_WHAT YOU WILL DO_
In the text on the diode circuit problem, what is the diode's maximum power rating?
## Start TEXT
Question

The diode used in the circuit shown in the figure has a constant voltage drop of $0.5\,V $ at all currents and a maximum power rating of $100$ milli-watt. What should be the value of the resistance $R$, connected in series with the diode, for obtaining maximum current?

• A. $1.5\,\Omega$
• B. $5\,\Omega $
• C. $ 6.67\,\Omega $
• D. $ 200 $

Answer 1

Answer: (B)
## End TEXT
## Start ITEMS
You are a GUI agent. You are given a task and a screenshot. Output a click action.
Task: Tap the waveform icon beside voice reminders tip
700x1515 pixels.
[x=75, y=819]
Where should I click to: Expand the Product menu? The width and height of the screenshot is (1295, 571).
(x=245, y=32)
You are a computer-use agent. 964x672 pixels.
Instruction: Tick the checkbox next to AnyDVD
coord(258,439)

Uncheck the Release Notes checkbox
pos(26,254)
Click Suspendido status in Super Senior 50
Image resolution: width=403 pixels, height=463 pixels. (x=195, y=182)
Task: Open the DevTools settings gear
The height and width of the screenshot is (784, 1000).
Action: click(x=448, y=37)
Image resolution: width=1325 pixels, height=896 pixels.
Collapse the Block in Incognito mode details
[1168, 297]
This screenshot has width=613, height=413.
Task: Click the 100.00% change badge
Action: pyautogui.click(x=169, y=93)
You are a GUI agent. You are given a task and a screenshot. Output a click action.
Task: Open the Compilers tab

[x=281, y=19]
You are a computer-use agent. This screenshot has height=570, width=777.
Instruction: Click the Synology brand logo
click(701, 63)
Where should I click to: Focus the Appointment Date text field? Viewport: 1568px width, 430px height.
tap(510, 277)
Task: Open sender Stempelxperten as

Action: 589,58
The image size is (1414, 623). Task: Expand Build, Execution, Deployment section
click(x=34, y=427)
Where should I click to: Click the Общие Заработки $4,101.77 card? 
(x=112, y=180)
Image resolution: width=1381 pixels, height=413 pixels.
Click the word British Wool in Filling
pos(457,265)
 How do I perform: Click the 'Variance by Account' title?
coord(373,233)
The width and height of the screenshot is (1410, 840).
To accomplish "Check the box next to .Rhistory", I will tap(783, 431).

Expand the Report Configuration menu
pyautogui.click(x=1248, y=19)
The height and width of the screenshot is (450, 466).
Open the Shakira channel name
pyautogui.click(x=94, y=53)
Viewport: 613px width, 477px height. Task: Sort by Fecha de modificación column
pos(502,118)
## End ITEMS
_THE ANSWER_
100 milliwatts